The San Mateo County History Museum will unveil two new murals depicting historic scenes at the Port of Redwood City as part of its "New Exhibit of the Maritime History of San Mateo County" at a ribbon cutting to be held Saturday, April 11, at 11 a.m.
Other highlights at the event include:
- Children's crafts celebrating San Mateo County maritime history.
- A new 12-minute video on the Port of Redwood City, featuring pictures from the historic Port through activities at the Port today.
The public is invited to the ribbon cutting and refreshments and visit the new and existing maritime exhibits. So that the museum can plan for enough refreshments, they request an RSVP to email@example.com or by calling 650-299-0104 by April 8.
The Maritime History of San Mateo County includes the permanent display of Charles Parsons' Ships of the World, the history of the Port of Redwood City, shipbuilding in San Mateo County in support of World War II, and shipwrecks along the San Mateo County Coast.
Parsons' Ships of the World are based on the plans of historic ships from a Spanish brigantine to a World War II destroyer. These 24 model ships on display were handcrafted by the late Chevron executive and San Carlos resident Charles Parsons. He spent several years carving and assembling each piece, from the planks on the hulls to the pulleys on the riggings. These include:
- Golden Hind: Sir Francis Drake's English galleon sailed up the coast of California.
|Parsons' Ships of the World
- San Carlos: The first ship to sail into San Francisco Bay.
- Regenia "S": The scow schooner transported goods around the Bay.
- Despatch No. 8: Guided larger ships around the Bay in the early 1900s.
- USS The Sullivans: The Fletcher class destroyer was built in San Francisco during World War II.
The exhibit includes a videotape of Parsons relating the history of each vessel.
Notable shipwrecks along the San Mateo County Coast include:
- On August 29, 1929, a passenger steamship SS San Juan was involved in a collision with the steel hulled oil tanker S.C.T. Dodd of the Standard Oil Company off of Pigeon Point south of Pescadero. Because of her aged iron hull (it was 47 years old), the San Juan was fatally damaged in the collision and sank three minutes later, killing 65 people. At the time it was the fastest sinking of any ship on the West Coast of the United States. During this final plunge, the San Juan's deck was torn apart. Survivors reported the final plunge took many by surprise, to the point where many were nearly dragged down with the sinking vessel. Some of the 119 passengers on board San Juan were able to jump onto the deck of the S.C.T. Dodd before the two ships drifted apart.

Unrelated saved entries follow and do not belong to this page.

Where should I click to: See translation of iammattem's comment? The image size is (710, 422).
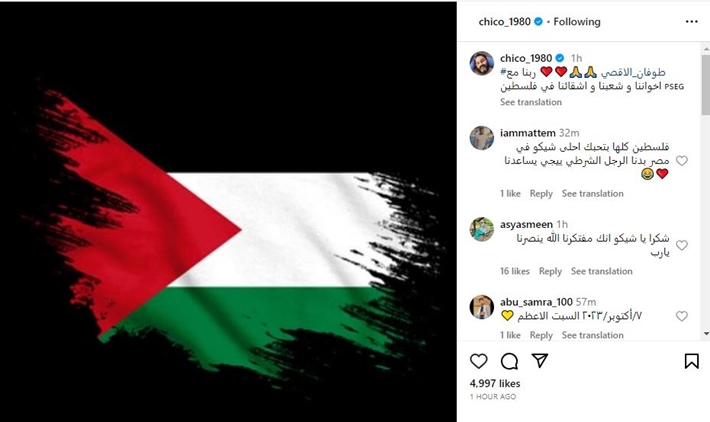592,194
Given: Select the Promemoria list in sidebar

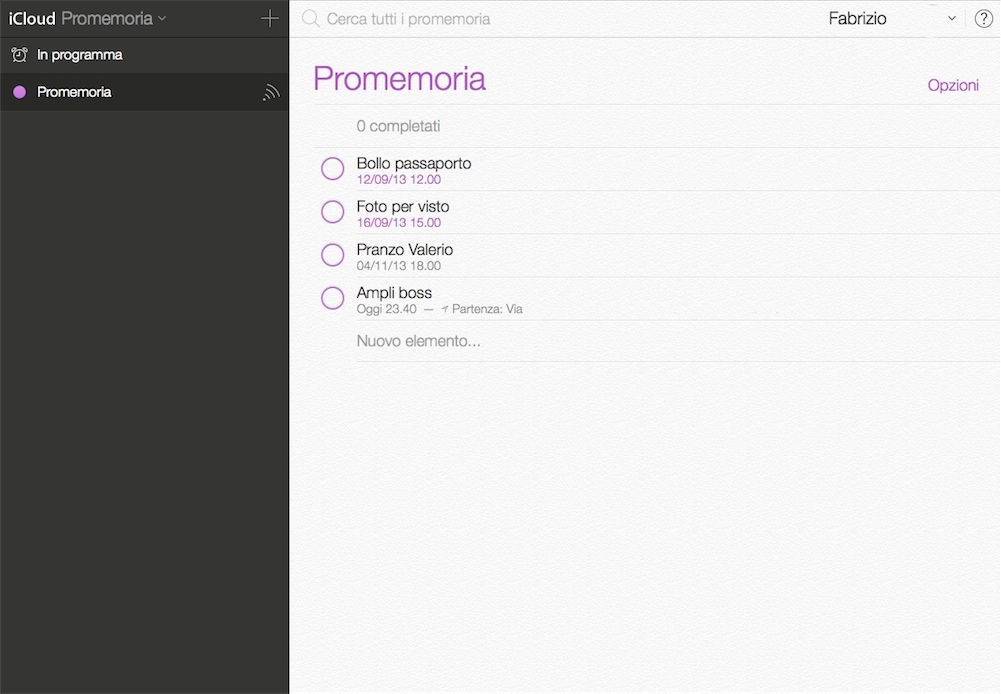Looking at the screenshot, I should (74, 92).
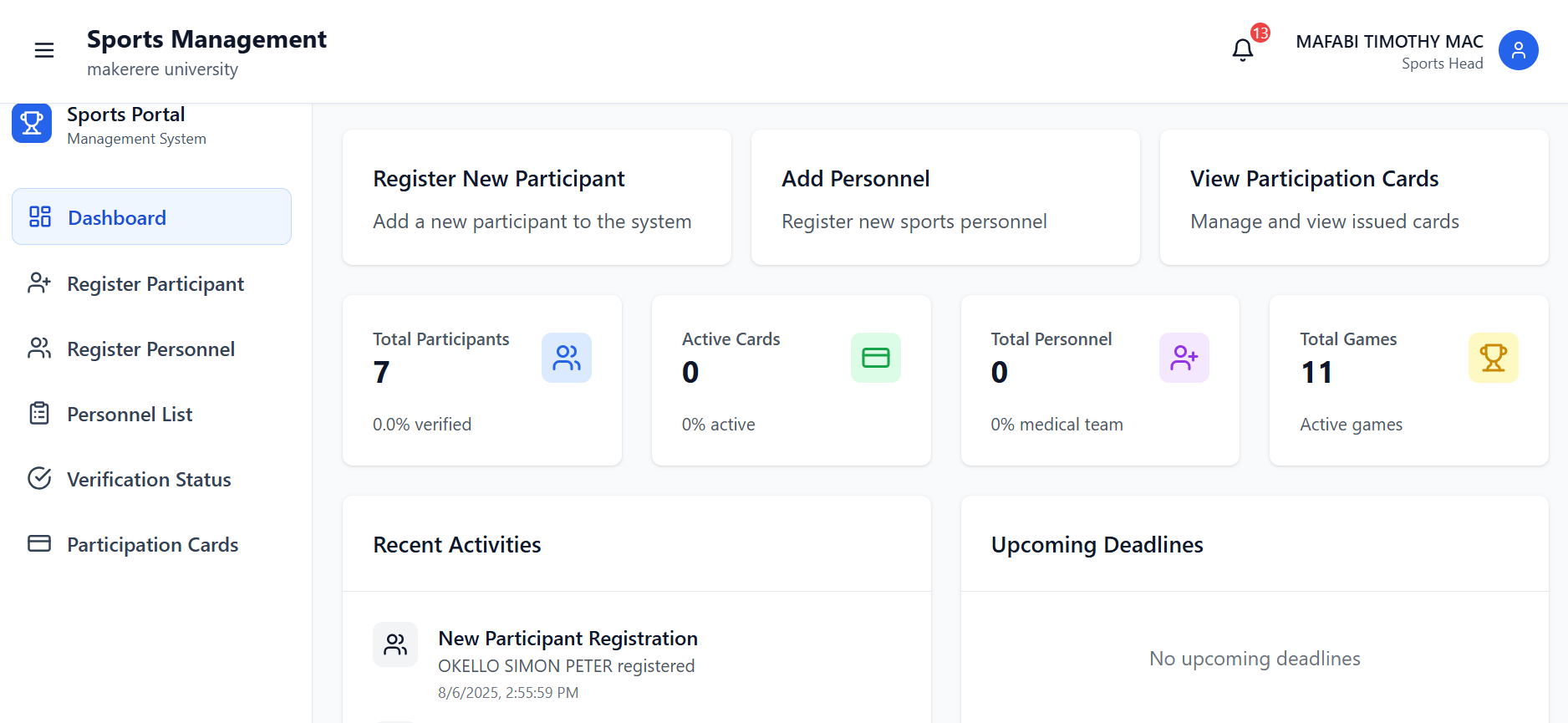Open the View Participation Cards card
1568x723 pixels.
coord(1354,197)
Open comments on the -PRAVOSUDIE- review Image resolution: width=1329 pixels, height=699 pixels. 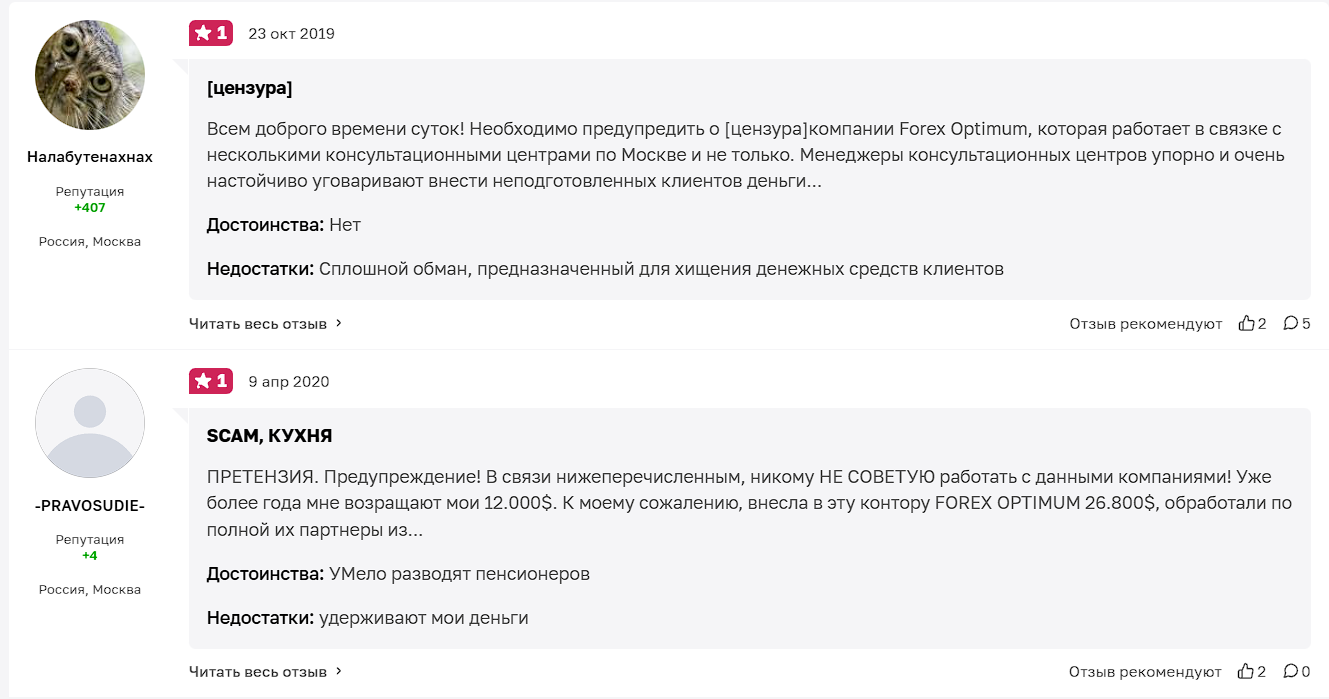1291,671
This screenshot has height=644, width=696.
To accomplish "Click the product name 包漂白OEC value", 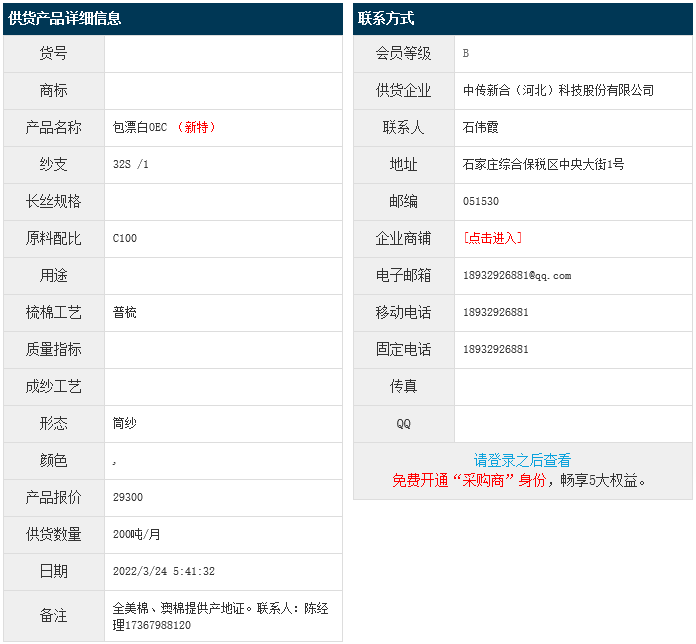I will point(140,127).
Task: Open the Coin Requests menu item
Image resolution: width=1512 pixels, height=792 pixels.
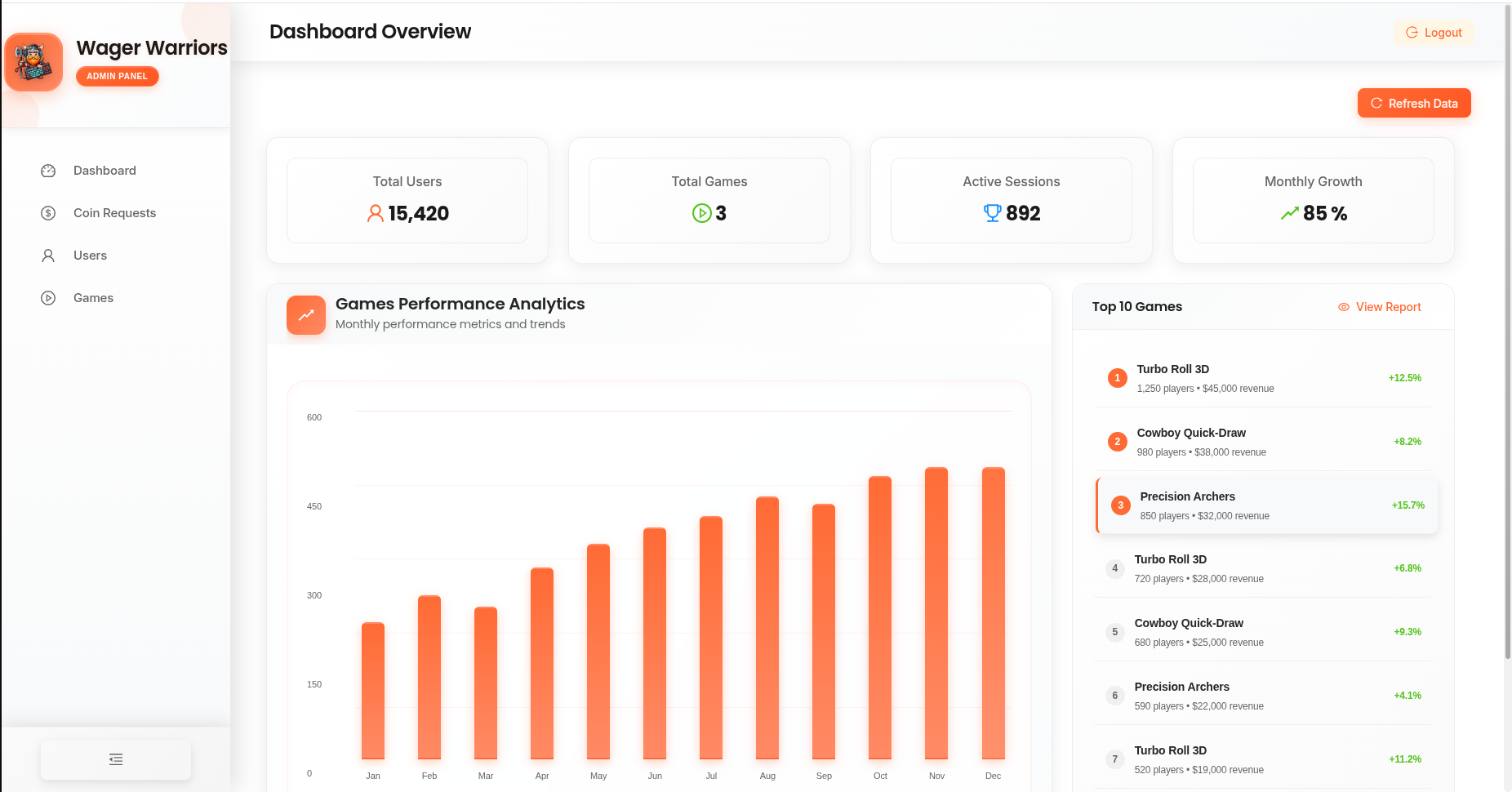Action: pyautogui.click(x=114, y=213)
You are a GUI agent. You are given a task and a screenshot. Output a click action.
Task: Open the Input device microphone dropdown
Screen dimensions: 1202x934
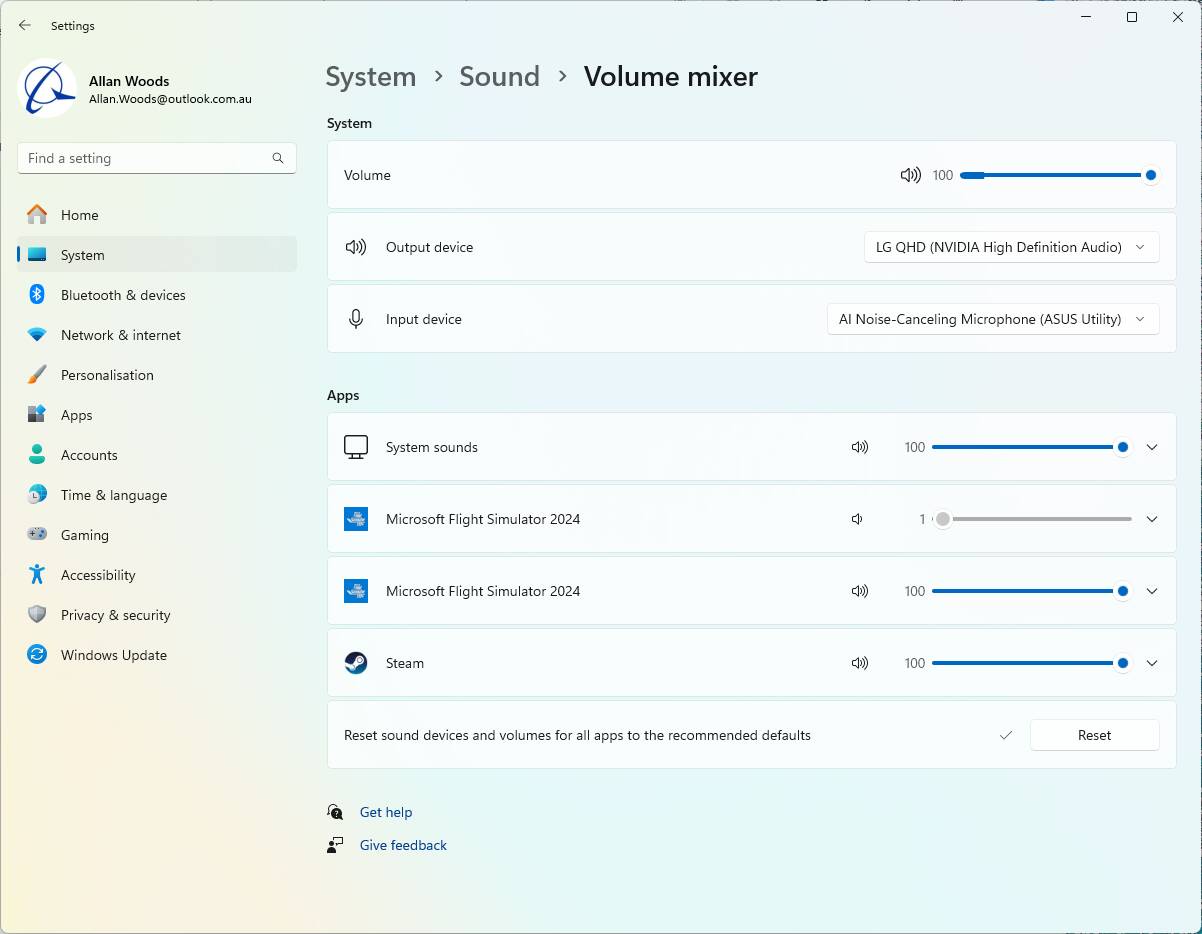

Unrelated to the "New Exhibit of the Maritime History of San Mateo County," the museum also announced a new exhibit will open a six-month engagement on March 21 - Let's Play Ball. The display will include rare materials about local baseball teams from the Museum's permanent collection, plus items borrowed from schools, historical organizations and private collections. Let's Play Ball will depict aspects of semi-professional and professional baseball from the 1900s to the present day. At least 92 teams existed at one time or another in San Mateo County. The exhibit will also feature professional players who grew up here and will honor players who have made the county their home after retirement. Included in the multi-media presentations will be films, photographs, historic equipment, uniforms, baseball cards, advertisements and rare signed souvenirs.